Shivering, Linda turned away. She really did have work to do this morning. And the quicker she got down to it and stopped overdramatizing every little thing that happened to her, the better off she’d be.

 

 

A carton of books had come in yesterday—class copies of Kurt Vonnegut’s
Cat’s Cradle
—and it was sitting next to several reams of paper that she had yet to unpack. She put the paperbacks in her bookcase, then placed the paper in the supply cabinet. The nighttime custodians had erased everything on both blackboards, though she’d left a note instructing them to leave it all as is, and she painstakingly rewrote everything all over again before settling down at her desk and treating herself to a breakfast bar.

 

 

It seemed quiet all of a sudden. Too quiet. She hadn’t really noticed while she’d been busy and moving around, but now that she was sitting still, the silence seemed oppressive. She was acutely aware that she was the only person in the building, and she walked over to the door and locked it.

 

 

She needed some noise. She kept a portable CD player on a shelf behind her desk. Not an iPod or one of those small devices with attached headphones, but a cheap boom-box-looking thing she’d picked up at The Store several years back. She put in a reissued Nazz CD that Frank had given her for her birthday in June, and although she’d intended to spend this time making lesson plans, she found herself just sitting there and listening to the music.
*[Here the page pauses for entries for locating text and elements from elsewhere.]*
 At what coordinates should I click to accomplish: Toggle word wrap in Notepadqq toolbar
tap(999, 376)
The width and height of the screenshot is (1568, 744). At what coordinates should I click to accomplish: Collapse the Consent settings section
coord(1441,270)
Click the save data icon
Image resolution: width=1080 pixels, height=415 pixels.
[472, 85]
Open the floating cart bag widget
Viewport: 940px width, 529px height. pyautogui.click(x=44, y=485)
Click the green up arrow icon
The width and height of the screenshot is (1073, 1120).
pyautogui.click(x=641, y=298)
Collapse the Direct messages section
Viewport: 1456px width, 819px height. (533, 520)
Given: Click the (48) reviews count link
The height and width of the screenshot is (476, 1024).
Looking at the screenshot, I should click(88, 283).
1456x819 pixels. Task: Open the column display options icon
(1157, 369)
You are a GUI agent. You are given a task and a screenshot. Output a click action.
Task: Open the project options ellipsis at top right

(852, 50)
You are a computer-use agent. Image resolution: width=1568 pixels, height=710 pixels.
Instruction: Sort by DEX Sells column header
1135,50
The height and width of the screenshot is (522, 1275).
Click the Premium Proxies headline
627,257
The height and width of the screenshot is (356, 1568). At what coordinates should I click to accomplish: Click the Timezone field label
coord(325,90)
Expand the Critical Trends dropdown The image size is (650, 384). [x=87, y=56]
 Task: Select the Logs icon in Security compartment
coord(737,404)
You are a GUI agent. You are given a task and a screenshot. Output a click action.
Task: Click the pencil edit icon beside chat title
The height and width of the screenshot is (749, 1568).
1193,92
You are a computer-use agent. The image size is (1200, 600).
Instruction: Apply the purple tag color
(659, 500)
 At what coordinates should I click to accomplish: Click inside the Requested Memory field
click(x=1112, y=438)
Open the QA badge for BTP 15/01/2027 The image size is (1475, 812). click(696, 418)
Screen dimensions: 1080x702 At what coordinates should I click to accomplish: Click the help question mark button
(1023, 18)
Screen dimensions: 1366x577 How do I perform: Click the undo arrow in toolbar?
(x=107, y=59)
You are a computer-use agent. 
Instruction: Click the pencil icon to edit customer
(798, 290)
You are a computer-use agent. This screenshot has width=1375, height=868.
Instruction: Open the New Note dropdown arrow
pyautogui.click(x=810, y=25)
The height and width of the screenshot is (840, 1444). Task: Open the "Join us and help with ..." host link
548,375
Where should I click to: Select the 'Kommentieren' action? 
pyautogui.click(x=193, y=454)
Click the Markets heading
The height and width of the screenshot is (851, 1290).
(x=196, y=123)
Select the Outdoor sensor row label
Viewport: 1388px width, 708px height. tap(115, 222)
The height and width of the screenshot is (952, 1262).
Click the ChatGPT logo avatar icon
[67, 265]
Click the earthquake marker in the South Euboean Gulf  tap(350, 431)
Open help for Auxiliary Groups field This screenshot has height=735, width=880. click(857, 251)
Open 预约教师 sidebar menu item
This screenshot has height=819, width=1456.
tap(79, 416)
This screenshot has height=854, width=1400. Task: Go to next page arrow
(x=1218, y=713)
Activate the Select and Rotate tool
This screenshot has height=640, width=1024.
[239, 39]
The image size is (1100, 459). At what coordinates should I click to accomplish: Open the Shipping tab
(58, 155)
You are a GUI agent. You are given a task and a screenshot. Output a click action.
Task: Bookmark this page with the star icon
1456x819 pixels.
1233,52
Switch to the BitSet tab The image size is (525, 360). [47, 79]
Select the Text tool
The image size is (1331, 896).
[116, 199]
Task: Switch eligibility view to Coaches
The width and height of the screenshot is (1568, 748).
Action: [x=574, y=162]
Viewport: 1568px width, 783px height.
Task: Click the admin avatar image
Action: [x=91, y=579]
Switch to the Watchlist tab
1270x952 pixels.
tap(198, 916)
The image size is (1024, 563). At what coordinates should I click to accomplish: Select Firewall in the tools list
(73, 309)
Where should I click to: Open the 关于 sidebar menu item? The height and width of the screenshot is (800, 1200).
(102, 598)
As a teenager, she’d owned the original vinyl album, and now hearing it again, she was brought back to those days. Even then, it had been a relic of another era, the music of an earlier generation, but that had been part of its appeal. She’d never dated much until her senior year in high school, and after her best friend, Maddy, had moved in the middle of ninth grade, she’d felt lonely and isolated. It was music that had saved her, that had let her know she was not alone. Particularly music from the late 1960s and early 1970s. She’d spent hour after hour in her room by herself, listening to records, and those songs had spoken to her. Albums like
Nazz
had not only understood and reflected back her feelings but promised something better. Art from an earlier age, it had contained the innocence of that time period but had also pointed the way to a tomorrow that was better than today.

 

 

Listening to the same tunes now made her feel slightly sad, but it was a sweet sadness, and it made her think about the importance of art, and how much music and literature had meant to her over the years. That gave her an idea, and she decided to set aside her lesson plans for the day and have a discussion in each of her classes not about what they were studying but why. In these test-mad days, where parents were concerned about educational competition with other countries and politicians downplayed anything that did not lead directly to a specific job track, she thought it would be a good idea to talk about the importance of subjects that fed the soul rather than the résumé.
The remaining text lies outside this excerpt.